Hashimoto's thyroiditis (HT) is an autoimmune condition characterized by the infiltration of lymphocytes into the thyroid tissue, resulting in hypothyroidism. The onset of HT is influenced by genetic factors, environmental triggers, and hormonal changes, particularly in women.

Crucial diagnostic tools such as ultrasonography and specific antibodies aid in identifying HT. The pathophysiology involves both cellular and humoral immunity, with significant roles played by CD8+ T lymphocytes, B cells, and follicular helper T cells. The complexity of HT is contributed to by genetic elements, environmental factors, and dietary components.

Treatment options encompass levothyroxine therapy, adjusted based on the patient's weight and remaining thyroid function. Additionally, benefits may arise from selenium supplementation and vitamin D administration. Surgery, usually reserved for symptomatic cases, could be considered to enhance quality of life.

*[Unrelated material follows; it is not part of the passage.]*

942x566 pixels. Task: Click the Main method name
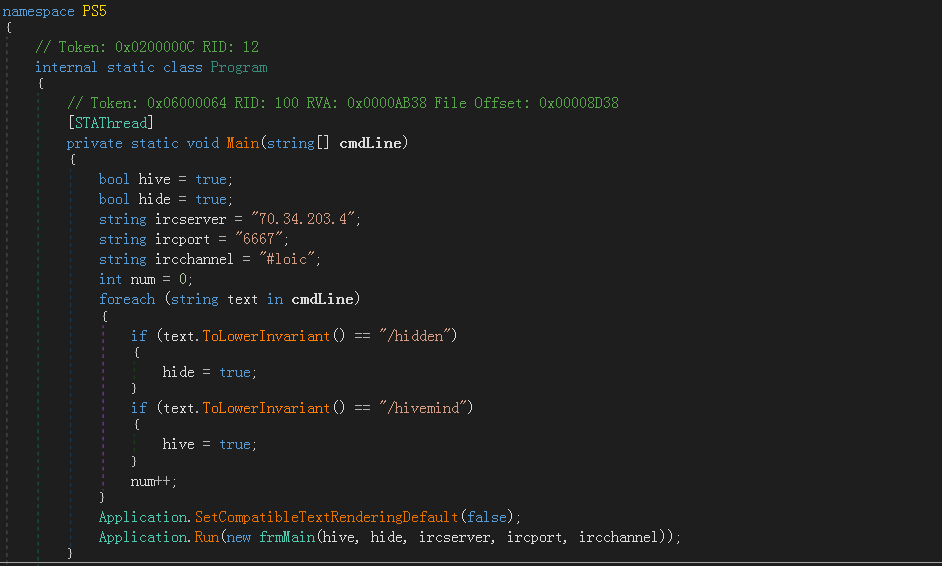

Dietary adjustments, emphasizing anti-inflammatory substances and avoiding pro-inflammatory foods, can complement HT management. Regular monitoring, especially during pregnancy and hormone therapy, is crucial. In essence, a comprehensive approach, taking into account genetic, environmental, and lifestyle factors, is essential for comprehending and addressing Hashimoto's thyroiditis.